The memorial ceremony, themed on high priest of contemporary Urdu
poetry Faiz Ahmed Faiz, a progressive Left wing litterateur,
marked the beginning of the poet's birth centenary celebrations by
Faiz was born in Sialkot in Pakistan Feb 13, 1911. The writer, who
protested against imperialism and colonialism in his works, was
known as the voice of protest in Pakistani poetry.
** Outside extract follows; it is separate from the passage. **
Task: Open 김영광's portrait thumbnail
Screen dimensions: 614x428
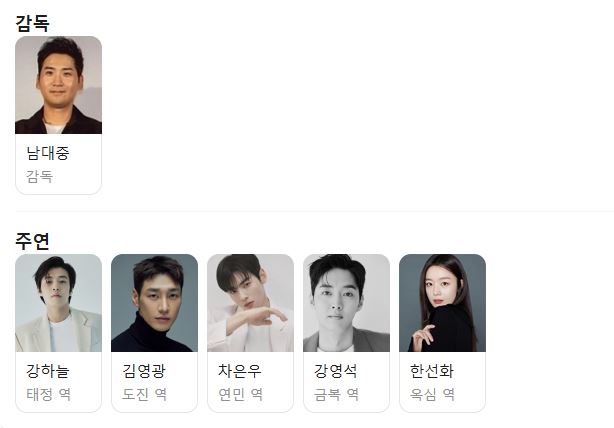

More than 150 writers, performers, activists, intellectuals,
artists and members of the media who attended the daylong memorial
function linked the plight of the country's leading contemporary
artist M.F. Husain, writer Arundhati Roy and activist Teesta
Setalvad to Safdar Hashmi and the brand of poetry championed by
Faiz, one of the founding members of the Progressive Writers'
"M.F. Husain as an issue does not end with M.F. Husain. His fate
represents a process which is being used against writer Arundhati
Roy and anti-communal riot activist Teesta Setalvad. The state
forces in both Mumbai (Maharashtra) and Gujarat are mobilising
again against Setalvad. She might be arrested any time on funny
charges of exhumation of bodies of riot victims," said
artist-photographer and designer Ram Rahman, one of the founding
members of SAHMAT.
On a personal note, Rahman, who met Husain on his birthday in
September, said "the artist was keen to return to the country".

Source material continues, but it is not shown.